3.2) CROSS BROWSER TESTING
Browser testing no longer means attempting to make a website look the same in browsers of different capabilities or on devices with different size screens. It does mean ensuring that a person’s experience of a design should be appropriate to the capabilities of a browser or device.
Desktop Computers: We test our work in current versions of major desktop browsers including those made by Apple (Safari), Google (Chrome), Microsoft (Internet Explorer), Mozilla Firefox and Opera. We’ll also test to ensure Microsoft Internet Explorer 8 for Windows users get an appropriate, albeit possibly different, experience. We’ll implement a single column design for Internet Explorer 7 and below for Windows and we won’t test in other older browsers unless you specify otherwise. If you need an enhanced design for an older browser, we can provide a separate estimate for that.
Mobile Devices: Testing popular small-screen devices is essential in ensuring that a person’s experience of a design is appropriate to the capabilities of the device they’re using.
We test our work in: iOS: Safari, Google Chrome and Opera Mini Android 4.1: Google Chrome, Firefox and Opera Mini Android 3.2: Browser, Firefox and Opera Mini. We currently don’t test Blackberry OS or Blackberry QNX, Opera Mobile, Symbian or other mobile browsers. If you need us to test using these, we can provide a separate estimate for that.
4.) TERMS OF PAYMENT & BILLING
We’re sure you understand how important it is as a small business that you promptly pay the invoices that we send you promptly. We’re also sure you’ll want to maintain a positive working relationship and keep the project moving forward, so you agree to stick tight to the following payment schedule.
First Light Web Design will invoice Client for the total amount indicated upon approval and signing of this contract. The amount invoiced will serve as the non-refundable retainer for your project.
4.2 RUSH ORDERS
Rush orders that require work outside normal business hours of 9:00am-5:00pm/Mon-Fri will be billed at $150/hr to the next ¼ hour.
4.3) CLIENT AGREEMENT TO PAY
You agree to pay our initial (1st) invoice upon receipt which will serve as a non-refundable retainer for your project. Every invoice after that will have 15 day payment terms. In the event that payment is not made within 15 days, First Light Web Design will charge a late payment fee of 2.5% per month on any overdue and unpaid balance not in dispute, to cover the manpower, interest, and other costs First Light Web Design incurs for carrying overdue invoices from Client. In addition, First Light Web Design will cease all current and future work until payment is received.
4.4) COLLECTION COSTS
In the event that we incur legal fees, costs and disbursements in an effort to collect our invoices, in addition to interest on the unpaid balance, you agree to reimburse us for these expenses.
5.) CANCELLATION OF PLANS
You have the right to modify, reject, cancel or stop any and all plans or work in process. However, you agree to reimburse us for all costs and expenses we incurred prior to your change in instructions, and which relate to non-cancelable commitments, and to defend, indemnify and hold us harmless for any liability relating to such action. We agree to use our best efforts to minimize such costs and expenses.
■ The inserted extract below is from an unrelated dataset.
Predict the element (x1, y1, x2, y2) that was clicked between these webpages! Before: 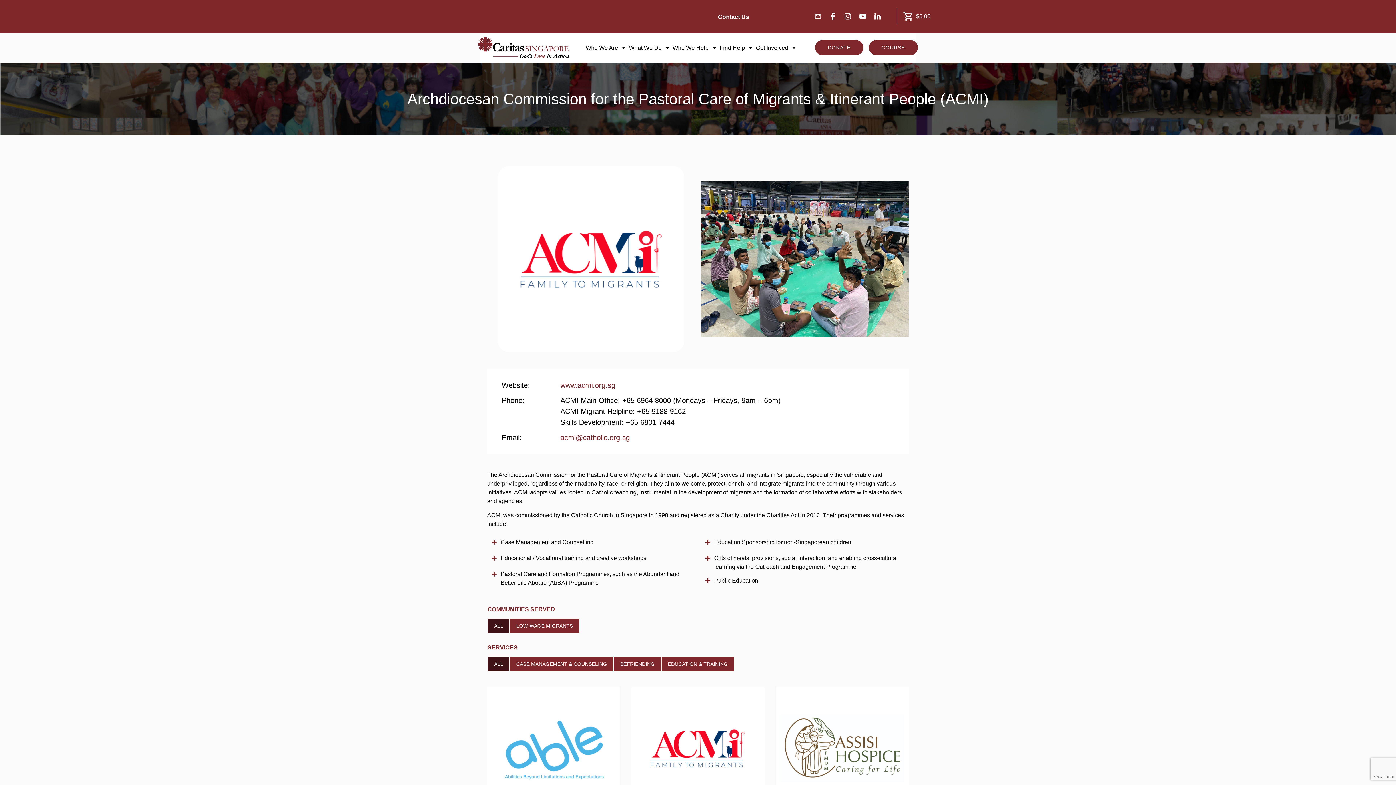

6.) RESPONSIBILITIES OF FIRST LIGHT WEB DESIGN AND CLIENT
6.1) FIRST LIGHT WEB DESIGN'S RESPONSIBILITY FOR RELEASES
We shall obtain releases, licenses, permits or other authorization to use testimonials,copyrighted materials, photographs, artwork or any other property or rights belonging to third parties obtained by us for use in performing services for you (If applicable).
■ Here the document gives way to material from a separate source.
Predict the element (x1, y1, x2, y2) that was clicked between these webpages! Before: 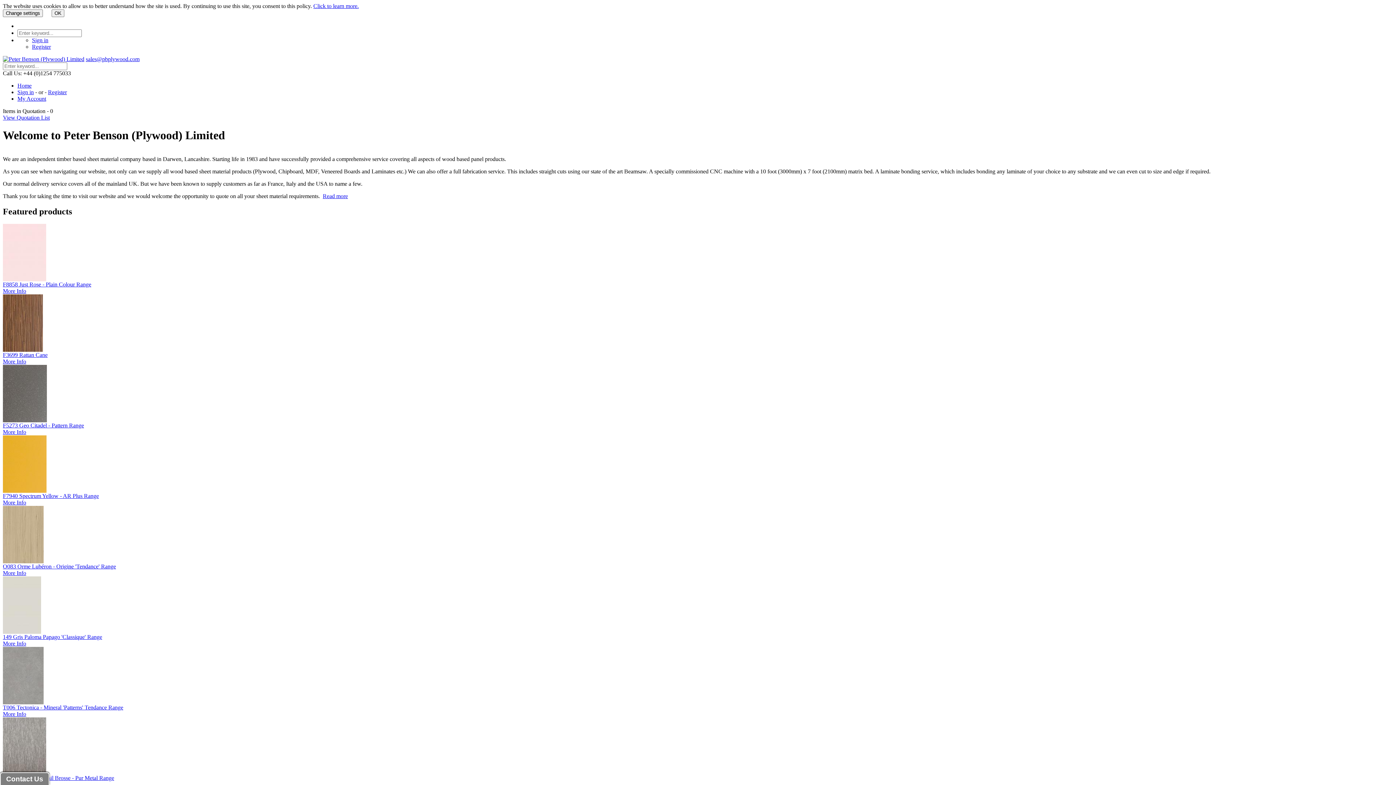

6.2 CLIENT RESPONSIBILITY FOR RELEASES
You guarantee that all existing elements of your website including text, images, or other artwork are either owned by your good selves, or that you have permission to use them.
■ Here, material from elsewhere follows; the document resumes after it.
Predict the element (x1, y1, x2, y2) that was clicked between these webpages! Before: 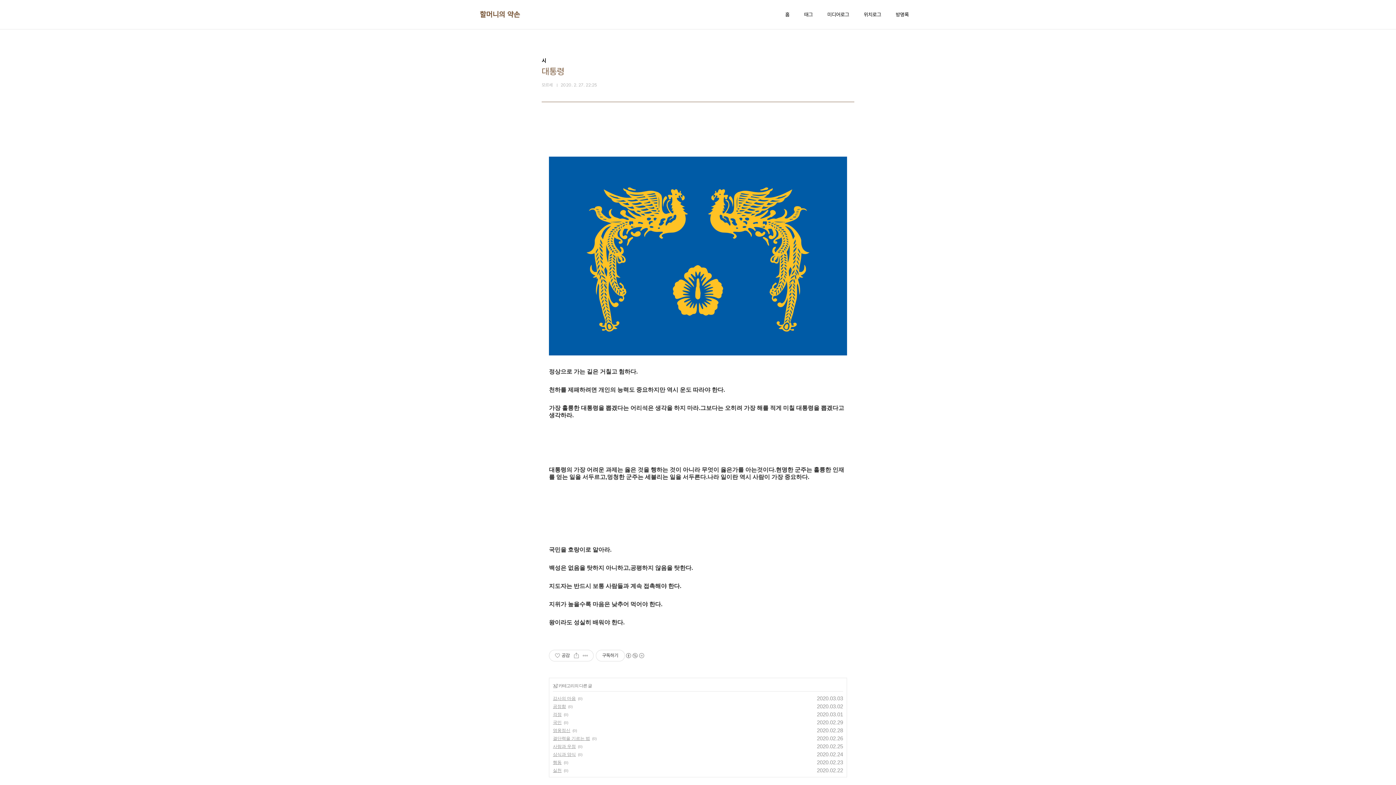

6.3) CLIENT'S RESPONSIBILITY FOR ACCURACY
You shall be responsible for the accuracy, completeness and propriety of information concerning your products and services which you furnish to us verbally or in writing in connection with the performance of this Agreement.
First Light Web Design acknowledges its responsibility, both during and after the term of its appointment, to use all reasonable efforts to preserve the confidentiality of any proprietary or confidential information or data developed by First Light Web Design on behalf of Client or disclosed by Client to First Light Web Design.
8.) TERM AND TERMINATION
8.1) PERIOD OF AGREEMENT AND NOTICE OF TERMINATION
This Agreement shall become effective as of Jan 21, 2017 and shall continue until terminated by either party upon not less than 30 days’ notice in writing given by either party to the other.
8.2) TERMINATION FOR CAUSE
Either party to this Agreement may terminate the Agreement if the other party defaults in the performance of any of its material duties and obligations and the default is not cured within thirty (30) days of the receipt of notice of said default, or if the default is not reasonably curable within said period of time, unless the defaulting party commences cure within said period of time and diligently proceeds to cure the default. In addition, either party may immediately terminate this Agreement by giving written notice to the other party if the other party is insolvent or has a petition brought by or against it under the insolvency laws of any jurisdiction, if the other party makes an assignment for the benefit of creditors, if a trustee, or similar agent is appointed with respect to any property or business of the other party, or in the case of Client, if Client materially breaches its obligations to make payment pursuant to this Agreement.
8.3) PAYMENT FOR NON-CANCELABLE MATERIALS
We agree to use our best efforts to minimize such liabilities immediately upon written notification from you. We will provide written proof, upon request of Client, that any such materials and services are non cancelable.
8.4) MATERIALS UNPAID FOR
If upon termination there exist any materials furnished by us or any services performed by us for which you have not paid us in full, until such time as you have paid us in full you agree not to use any such materials, in whole or in part, or the product of such services.
8.5) TRANSFER OF MATERIALS
Upon termination of this agreement, provided that there is no outstanding indebtedness then owing by Client to First Light Web Design, First Light Web Design shall transfer, assign and make available to Client all property and materials in its possession or control belonging to Client. Client agrees to pay for all costs associated with the transfer of materials.
9.) GENERAL PROVISIONS
9.1) GOVERNING LAW
This Agreement shall be governed and construed in accordance with the laws of the State of California.
9.2) REPRESENTATIONS AND WARRANTIES
The parties each individually represent and warrant that each has full power and authority to enter into this Agreement and to perform all of their obligations hereunder without violating the legal or equitable rights of any third party.
9.3) ENTIRE AGREEMENT
Except as otherwise set forth or referred to in this Agreement, this Agreement constitutes the sole and entire Agreement and understanding between the parties hereto as to the subject matter hereof, and supersedes all prior discussions, agreements and understandings of every kind and nature between them as to such subject matter.
If any provision of this Agreement is held to be illegal, invalid, or unenforceable under any present or future law, then that provision will be fully severable.